I am sorry to hear that you and your sister are having difficulty taking away the car keys and dealing with your dads dementia. Unfortunately you are not alone. This is a common issue with many loved ones that caregivers care for.

My 90-year-old grandfather just bought are car, and he should not be driving. After a few days he decided he didn't like the car and tried to return it. Let's just say he won't be driving much anymore since he doesn't like his new car.

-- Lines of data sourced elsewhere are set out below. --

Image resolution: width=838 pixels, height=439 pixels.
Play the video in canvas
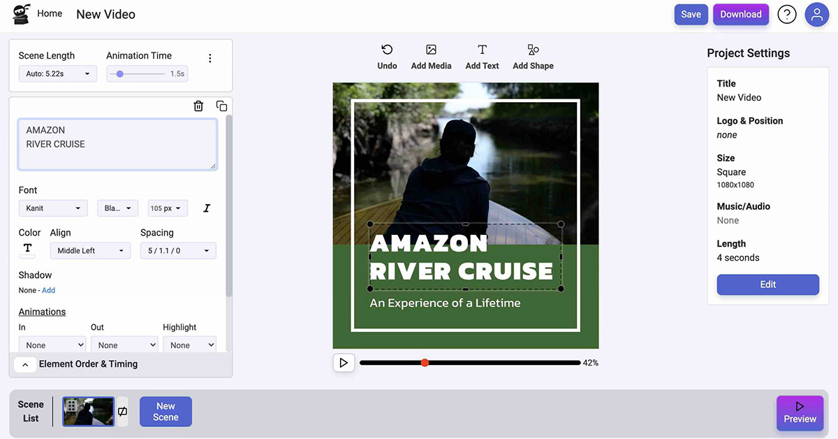coord(344,363)
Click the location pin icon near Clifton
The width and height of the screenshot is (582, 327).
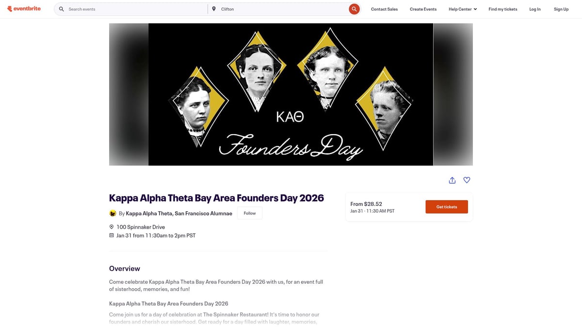coord(214,8)
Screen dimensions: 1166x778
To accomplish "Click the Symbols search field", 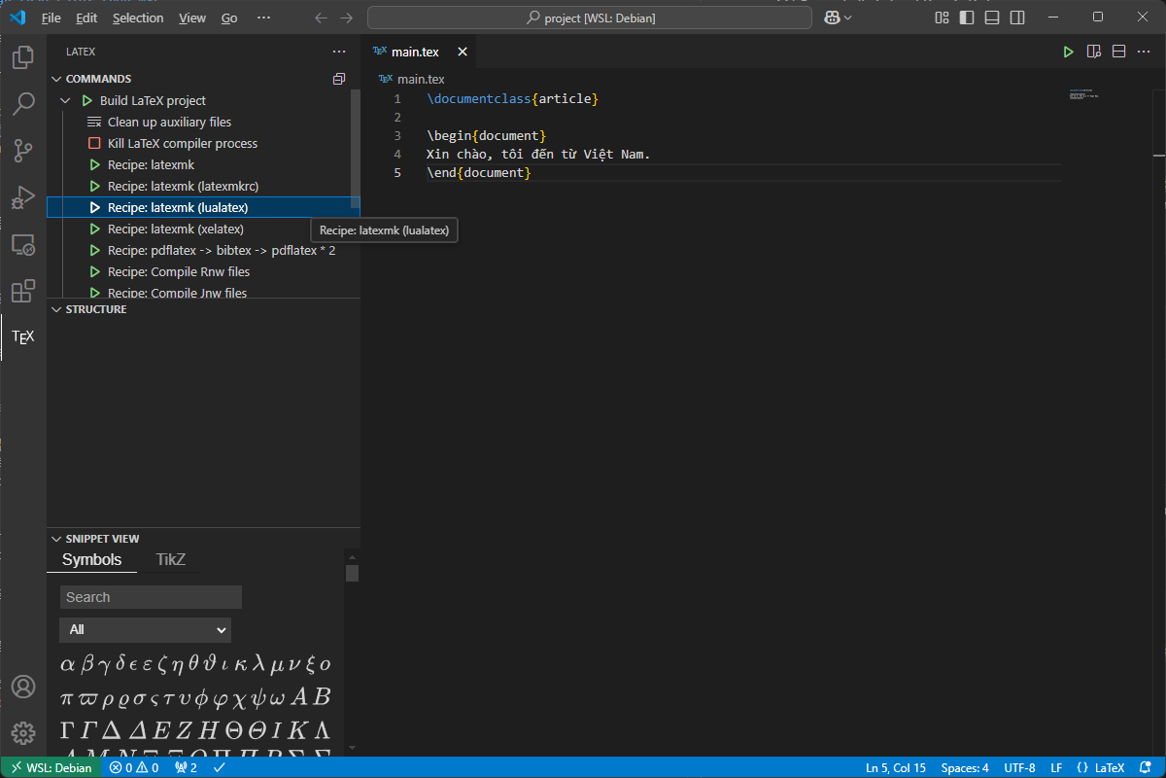I will click(150, 596).

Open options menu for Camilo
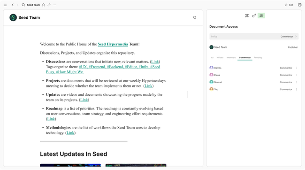click(x=297, y=68)
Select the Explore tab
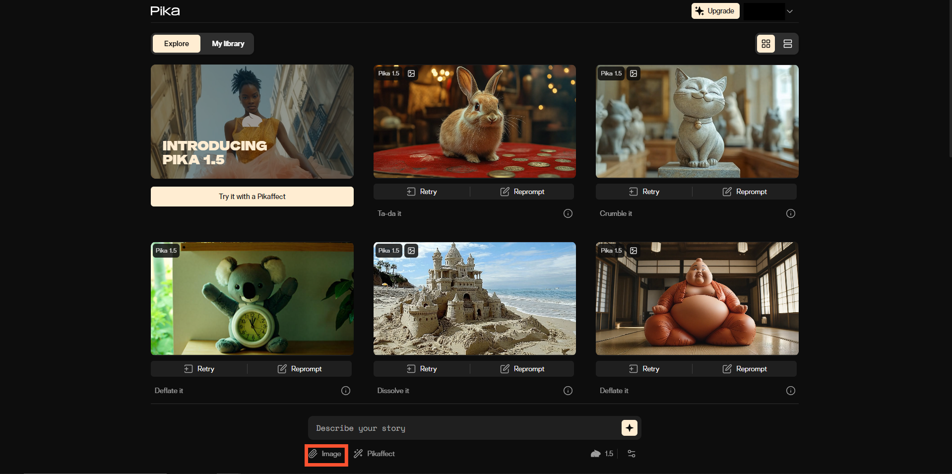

Anyway that's my story. Our experts here at AgingCare.com wrote some articles on this topic to help caregivers like you.

I hope these help.

Is It Time to Take Away The Car Keys?
https://www.agingcare.com/Articles/Is-It-Time-to-Take-Away-the-Keys-112306.htm

and

Taking the Keys: What To Do If Mom or Dad Won't Give Them Up
https://www.agingcare.com/Articles/Taking-the-Keys-What-To-Do-If-Mom-or-Dad-Won-t-Give-Them-Up-112307.htm

Best of Luck :)
Karie H.
AgingCare.com Team
This issue is one of the hardest for an elderly person. Giving up driving is giving up a huge amount of independence. By reassuring him you'd take him anywhere he needs to go is a compassionate answer. My husband and I faced this issue with my mother in law. I was in the car with her prior to us realizing how bad her dementia had become, and she almost ran over someone in a parking lot. I said didn't you see her? In which she denied she had even come close to hitting someone. My MIL had an accident after that and within 1/2 hour of accident she forgot it ever happened. She was also getting lost, another danger sign a person is in trouble. We had tried to take her keys away she was so angry. Then somehow she was able to have an extra set of keys made. We even told her she may harm others and she said she didn't care, she was not going to stop driving. We had her doctor order a driving test which she failed. The state took her license away, and she continued to drive. We also realized that since my husband is POA, with him knowing of her not stopping to drive if she hurt someone he could be held liable. We ended up putting the "Club" on her car. She continued to go out to her car and try to drive it. My best advice if anyone notices memory problems in a loved one to have them evaluated as soon as possible. Since we often are not around our loved ones 24/7, we may not know the extent of their problems until a crisis happens. Plus getting a loved one on a memory medication sooner can prolong the dementa/alzheimers. We had to take measures to keep my MIL from harming herself or others.